Уже на уровне слов сочетание – классик «бумажной архитектуры» Бродский, галерея «Триумф» и выставка «Мейнстрим» – хочется сказать, выбивает почву из-под ног, непонятно, как все это сошлось вместе. Художник почву возвращает.
«Мейнстрим» – не самая запоминающаяся у Бродского, но важная не только для него выставка. Как поступить, чтобы быть/попасть/оставаться в обойме, быть актуальным, волнует, кажется, всех независимо от профессии. Собственно, банально повторять, и в выставочном каталоге это уже прописано Андреем Толстым, но сам показ озаглавлен так, что о название спотыкаешься, момент этот не обойти: словцо «мейнстрим» слишком броское, не про Бродского, совсем не в его духе, поскольку всегда он тянет какую-то свою нить, выясняет что-то для себя, без оглядок на актуальность – и, может, благодаря своей упертой самодостаточности остается как раз очень актуальным. Хотя это слово тоже к нему нейдет. Просто потому что Бродский создает метафоры, настроения, которые оживают поверх времен и эпох, вне их. Так и сейчас.
«Триумф» встречает укутанными в рубероид сарайчиками. Раз сарайчик, два сарайчик, считать можно долго – понятно, что отрезанная галерейной стеной, в которую сооружение уткнулось, половина еще одного из них – лишь знак бесконечности. Как бесконечный бег времени и выяснение с ним отношений. Бродя между ними, подсматривая в прорезанные на разных уровнях окошки, так что зрителю порой приходится принимать весьма невыгодные позы, видишь одно и то же.
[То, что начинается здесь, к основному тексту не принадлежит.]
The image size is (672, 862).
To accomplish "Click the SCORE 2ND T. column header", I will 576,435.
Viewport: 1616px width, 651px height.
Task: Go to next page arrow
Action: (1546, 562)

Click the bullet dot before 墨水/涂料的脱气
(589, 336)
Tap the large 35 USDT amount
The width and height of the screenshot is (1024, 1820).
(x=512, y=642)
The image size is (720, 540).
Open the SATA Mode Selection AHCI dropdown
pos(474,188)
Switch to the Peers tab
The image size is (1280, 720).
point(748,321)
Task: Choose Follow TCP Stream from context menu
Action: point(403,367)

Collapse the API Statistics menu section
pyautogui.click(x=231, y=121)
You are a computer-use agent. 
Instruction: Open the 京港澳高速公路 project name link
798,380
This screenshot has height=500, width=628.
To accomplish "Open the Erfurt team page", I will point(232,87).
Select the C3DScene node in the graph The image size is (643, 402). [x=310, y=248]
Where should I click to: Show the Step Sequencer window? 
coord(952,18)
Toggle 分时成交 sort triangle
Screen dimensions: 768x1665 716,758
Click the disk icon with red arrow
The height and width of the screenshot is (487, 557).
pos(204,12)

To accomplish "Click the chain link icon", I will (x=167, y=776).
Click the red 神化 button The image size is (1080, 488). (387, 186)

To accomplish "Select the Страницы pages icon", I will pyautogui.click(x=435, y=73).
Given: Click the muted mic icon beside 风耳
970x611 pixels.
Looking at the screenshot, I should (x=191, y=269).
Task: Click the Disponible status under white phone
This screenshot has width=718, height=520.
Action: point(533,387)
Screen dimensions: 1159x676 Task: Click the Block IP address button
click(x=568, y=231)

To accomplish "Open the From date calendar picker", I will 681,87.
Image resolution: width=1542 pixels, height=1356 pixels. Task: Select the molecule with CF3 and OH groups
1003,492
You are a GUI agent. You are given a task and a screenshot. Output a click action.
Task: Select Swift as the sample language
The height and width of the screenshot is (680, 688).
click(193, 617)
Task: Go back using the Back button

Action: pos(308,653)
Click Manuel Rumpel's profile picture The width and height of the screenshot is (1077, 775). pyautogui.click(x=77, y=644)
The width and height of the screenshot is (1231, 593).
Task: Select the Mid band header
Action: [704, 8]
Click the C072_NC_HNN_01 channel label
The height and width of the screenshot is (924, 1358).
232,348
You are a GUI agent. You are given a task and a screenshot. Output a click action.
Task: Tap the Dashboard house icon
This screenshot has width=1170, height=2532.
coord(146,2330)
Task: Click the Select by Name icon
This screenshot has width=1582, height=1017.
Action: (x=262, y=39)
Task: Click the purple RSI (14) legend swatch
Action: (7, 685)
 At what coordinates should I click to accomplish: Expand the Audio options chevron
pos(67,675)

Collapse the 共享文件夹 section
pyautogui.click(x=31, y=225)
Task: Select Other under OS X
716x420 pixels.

Внутри – река Харона, пресловутый мейнстрим, поток времени и жизни вообще – мутная от песка водица, упрямо продолжающая свой видеобег без начала и конца. Все вместе и ничего. И словно ответом, в обратной временной перспективе, вспоминается другой Бродский с его «но я тоже скажу, близоруко взглянув вперед: не все уносимо ветром, не все метла, широко забирая по двору, подберет».
То, что не уносимо и что не подберет метла, тут – этажом ниже: из кромешной тьмы глядят светящиеся окна, замазанные краской, поверх которой процарапаны случайные рисунки (стекла-рамы эти были несколько лет назад в проекте «Окна и фабрики» в Галерее Гельмана). То какие-то люди склонились над крошечными домами, то выросла наподобие кремлевской башня со звездой, то случайная собака сделала тоже будто случайную стойку, то промелькнули персонажи с такими ассирийскими профилями, какие мы у Бродского тоже знаем. А неподалеку – разрушенный город, умещающийся на одном столе с остовами маленьких (может, античных?) жилищ из любимой художником необожженной глины – как находка археолога. Ощущение – «по губам меня помажет пустота»… Бродский ведет свои темы, из раза в раз для него сообщение не важнее ощущения – и когда стоит в Никола-Ленивце открытая всем ветрам «Ротонда», впускающая в себя пространство и время сквозь старенькие разномастные двери, и когда «Дорога» отпечатывалась на сетчатке материализовавшимся воспоминанием-ощущением трепещущей занавески, дрожащего звона ложечки и подстаканника да геометрией временной жилой единицы кроватей-«нар», и когда в «Шарманке»-аквариуме типовой спальный район вдруг накрывает вьюгой и преображает – не район, снова ваше восприятие – в ощущение обыкновенного чуда. Мейнстрим раскрывается постепенно, у него есть – при первом чувстве, возможно, даже недоумения – если угодно, послевкусие, потому что художник режиссирует не только ощущение времени в пространстве, когда то и другое то сжимается, то разворачивается, живет между канувшим в Лету и ожидаемым, между руинированным и созидаемым, брезжущим – а то самое настроение, пограничное между памятью и фантазией, то самое, что у каждого свое. И недосказанность тут как раз помогает метафоре. Мейнстрим живет между тем, что «уже не» и еще «возможно да», впитывая ваши ассоциации, он существует здесь и сейчас. Потому что Бродский не бежит за временем – умеет его созерцательно остановить.